Joden staan van oudsher in een ‘juridisch-telekinetische’ verhouding tot de werkelijkheid. Kenmerkend genoeg is ook hun verhouding tot hun god van juridische aard, geregeld door wetten en voorschriften: Mozes, de Talmoed. Nooit ‘gaan zij op’ in hun god; zij staan niet in contact met God, maar in contract met God. Hun grootste wijsgeer Spinoza, filosofeerde in de vorm van postulaten, stellingen en bewijzen. Deze bij uitstek onmystieke joodse geest heeft nog onlangs drie genieën opgeleverd, die achtereenvolgens de maatschappij, de natuur en de mens met hun wetten veranderd heben: Marx, Einstein en Freud.

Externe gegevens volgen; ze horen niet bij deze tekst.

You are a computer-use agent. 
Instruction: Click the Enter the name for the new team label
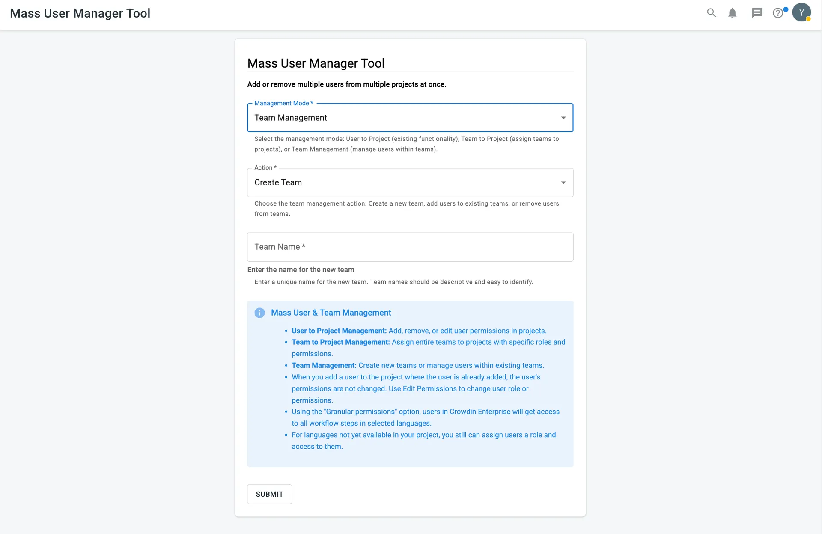301,270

Het gemeenschappelijke kenmerk van al deze joodse ‘wetgevers’ is, dat zij met het verstand doordringen tot daar, waar dat mogelijk werd geacht: tot gebieden, die vóór hun optreden nu juist tot de ‘mystiek’ behoorden. Hetgeen mathematisch tegenovergesteld is aan de beweging van Hitlers geest.
Dat schrijft Harry Mulisch in zijn boek De zaak 40-61 (1961). Mulisch begeeft zich hier op glad ijs, vooral omdat hij gaat generaliseren. Dé Joden bestaan niet en hebben nooit bestaan. Joden zijn mensen, al hebben Joden zelf dan wel eens beweerd dat zij een bijzonder soort mensen zijn: door God uitverkoren. Mulisch’ bewering dat Joden nooit ‘op gaan in hun God’ is gemakkelijk te weerleggen door te wijzen op mystieke stromingen die zich ook binnen het jodendom hebben aangediend: de chassidische Joden en de kabbala. Bovendien gaat Mulisch uit van een diametrale tegenstelling tussen mystiek en ratio. Maar zijn die twee wel elkaars tegendeel?

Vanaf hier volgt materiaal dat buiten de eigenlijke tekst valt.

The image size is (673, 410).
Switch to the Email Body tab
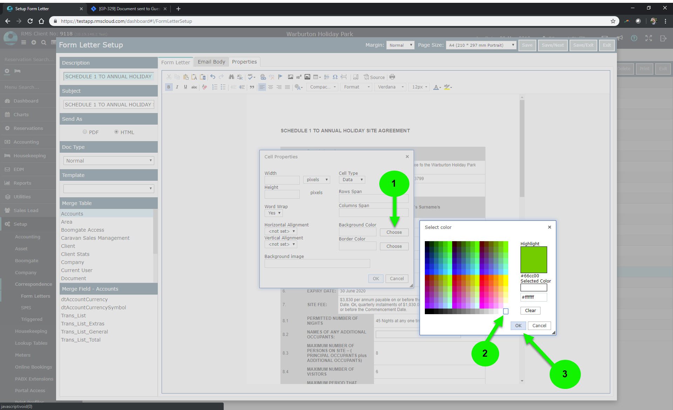coord(211,61)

Sinds Mulisch’ uitspraak is er heel wat onderzoek gedaan naar de neurofysiologische aspecten van het bewustzijn en daarmee ook naar de ware aard van de mystiek. Het begrip ‘mystiek’ duidt op veel meer dan ‘het opgaan in God’. Mystiek heeft alles te maken met hetgeen niet benoembaar is door het verstand. En dat is veel. De menselijke ervaring schiet voortdurend heen en weer tussen het ‘wat’ en het ‘hoe’. Naast de dingen die wij kunnen beredeneren bestaan er ook ervaringen die niet beredeneerd kunnen worden. Hoe zit het bijvoorbeeld met de ervaring van de kleur blauw, zoals deze onmiddellijk aan ons gegeven is wanneer wij een blauw voorwerp zien? In een tekst over de waarde van de mystieke ervaring formuleerde Henk Barendrecht het als volgt:
‘Wat is concentratie, wat is opmerkzaamheid, waarom hebben deze gemoedstoestanden gunstige effecten op het gedrag en de gezondheid van de persoon? En verder: hoe ontstaat het gevoel van eenheid in het bewustzijn, van controle-uitoefening, van het zelf?’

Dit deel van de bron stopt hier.